Redescendant sur Terre, Alice souleva aussi la tête de l'oreiller et écouta. Les bruits de pas s'arrêtèrent dans le couloir proche de l'entrée de la chambre, puis repartirent dans l'autre sens.

« Nos vêtements !… » Souffla t'elle.

Elle mit la main devant sa bouche pour masquer un sourire naissant. A cet instant, ils entendirent l'appel d'Alexina. Devant l'expression horrifiée de son compagnon, elle ne put s'empêcher de pouffer, prise de fou rire.

« Ce n'est vraiment pas le moment… » Grommela Laurence, catastrophé.

Le rire d'Alice redoubla et Laurence, beau joueur, se laissa gagner par son hilarité devant la situation ubuesque dans laquelle ils se trouvaient.

« Qu'est-ce qu'on fait ? » Demanda Alice quand ils se furent calmés.

« On va la saluer… » Laurence sortit du lit dans le plus simple appareil. « … Nous n'avons pas le choix. Elle ne nous lâchera pas. »

« Tu comptes sortir de la chambre comme ça ? » Demanda Alice en reluquant avec plaisir une certaine partie de l'anatomie de son amant.

« Tu as une meilleure idée ? »

« J'y vais. » Alice se leva à son tour, nue. « Il y a un peignoir dans la salle de bain. »

Laurence captura Alice par la taille au passage.

« Une minute ! Je n'en ai pas fini avec toi ! »

Laurence l'embrassa avec fougue, et bientôt, ne voulut plus la relâcher.

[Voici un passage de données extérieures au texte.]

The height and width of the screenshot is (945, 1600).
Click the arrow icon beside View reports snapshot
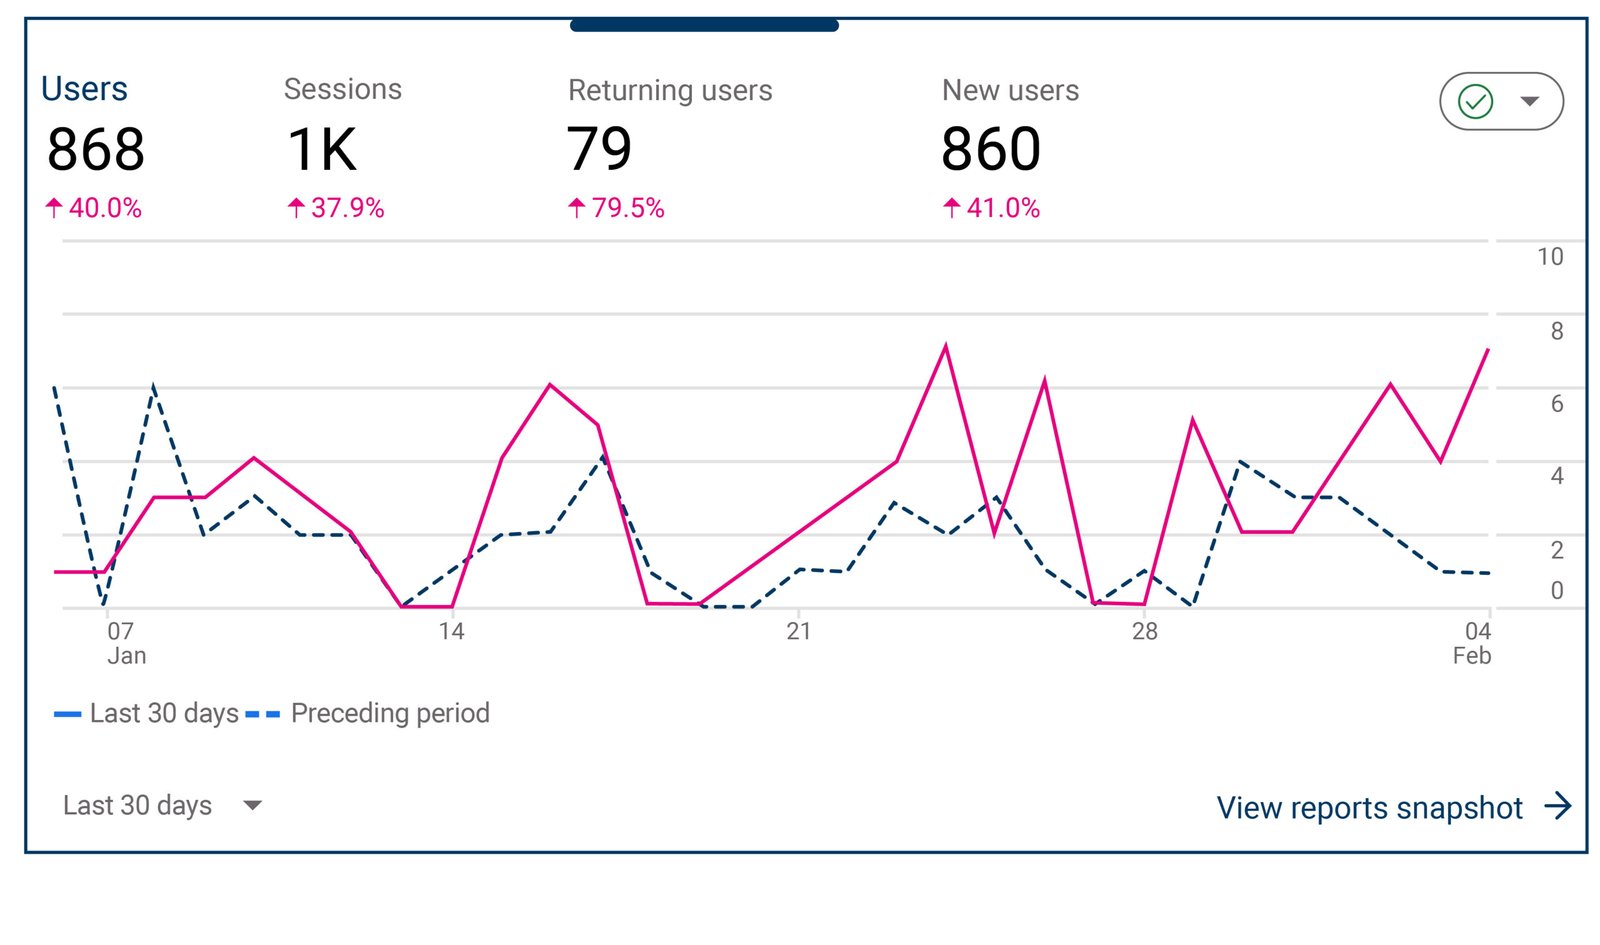point(1560,806)
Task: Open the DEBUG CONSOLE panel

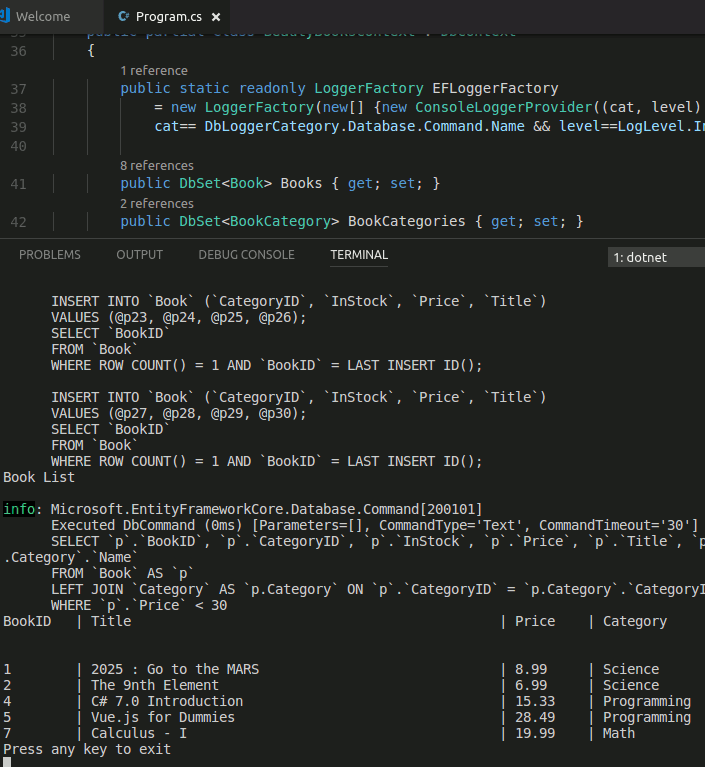Action: (x=246, y=255)
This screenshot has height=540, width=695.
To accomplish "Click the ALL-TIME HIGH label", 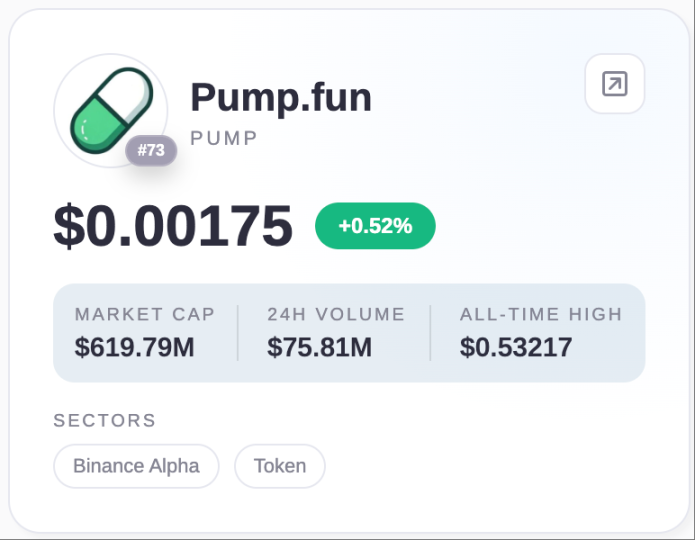I will (541, 314).
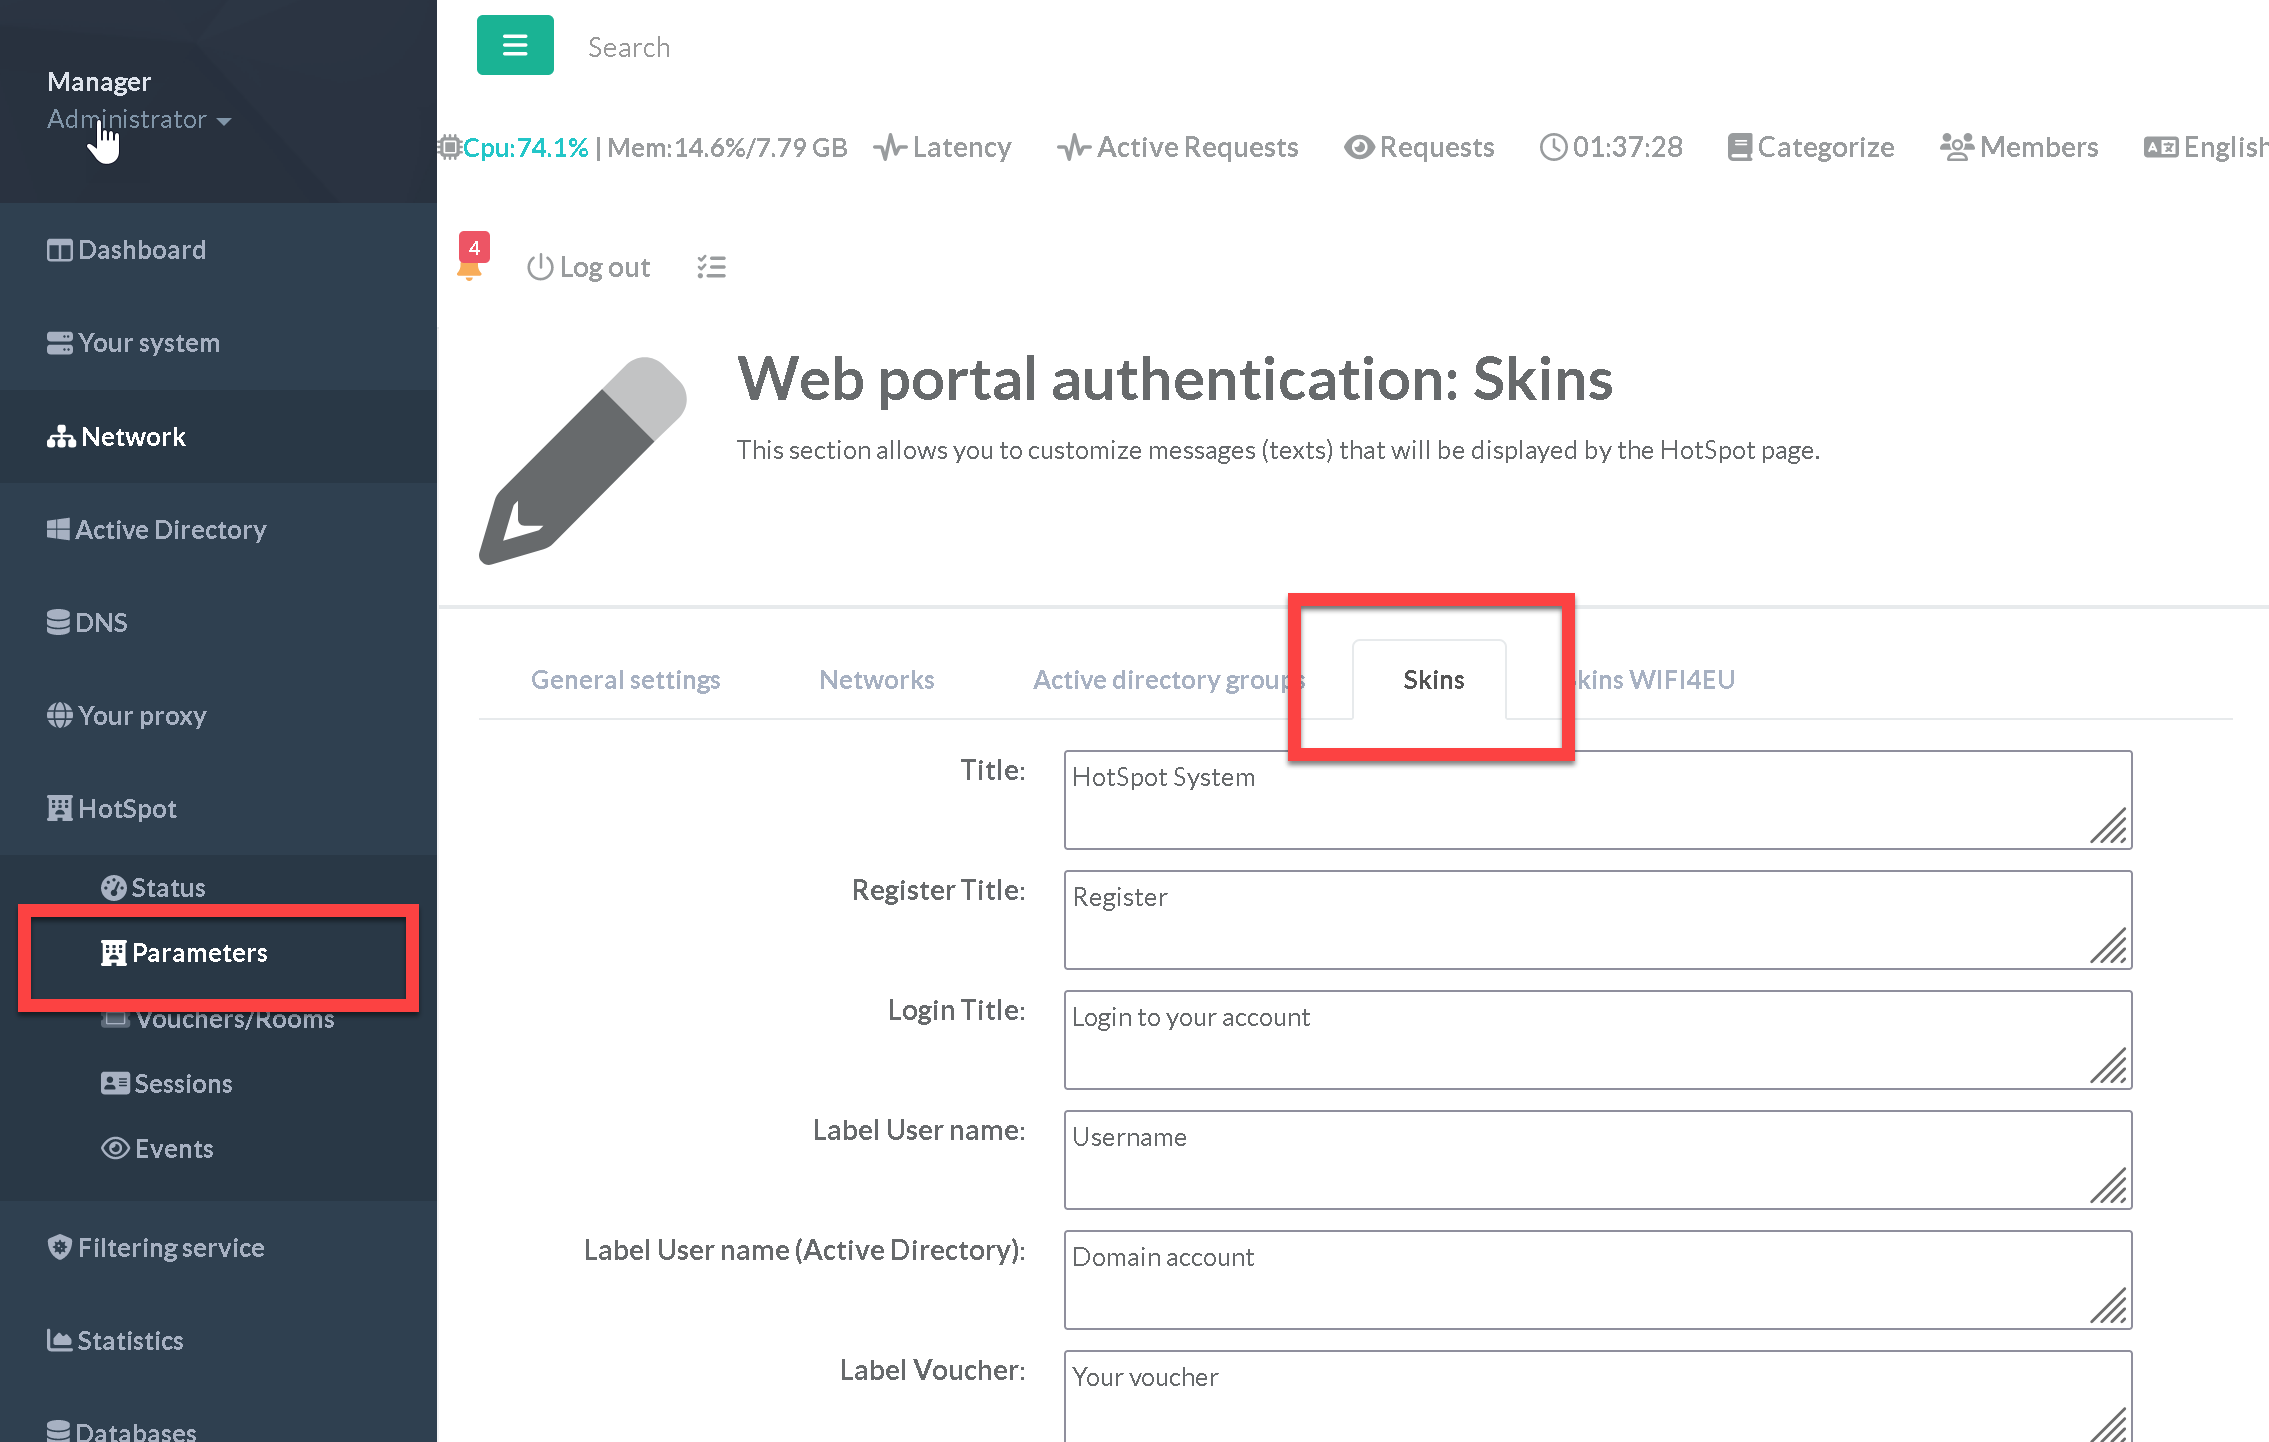Switch to the General settings tab
This screenshot has width=2269, height=1442.
(x=625, y=680)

« Laisse-moi ! » Protesta-t-elle, en émettant un rire étouffé.

« Non, pas encore... Tu sais attirer l'attention d'un homme. »

« Et toi qui doutais il n'y a pas si longtemps que j'étais une vraie femme… »

« C'est si bon d'en avoir la preuve… »

Il l'embrassa à nouveau en laissant ses mains parcourir le corps de l'ensorcelante rousse. Pendant quelques secondes, ils oublièrent tout, ravivant la flamme de désirs dans laquelle ils s'étaient consumés avec une passion sans retenue. Leurs soupirs et leurs cris de plaisir avaient alors résonné tard dans la nuit, les laissant comblés pour quelques heures seulement...

Alice dut se mordre les lèvres pour étouffer les gémissements qui montaient à nouveau en elle sous l'expertise des doigts inquisiteurs de son amant au cœur de son intimité. Ce qu'il était en train de lui faire, était tout bonnement divin...

« Arrête, Swan… » Souffla-t-elle, éperdue de bonheur, sur le point de chavirer. « … Tu vas me rendre folle… »

« J'aime finir ce que je commence… » Répliqua-t-il, le souffle court, avant de s'emparer d'un sein qu'il agaça de façon impitoyable avec sa langue.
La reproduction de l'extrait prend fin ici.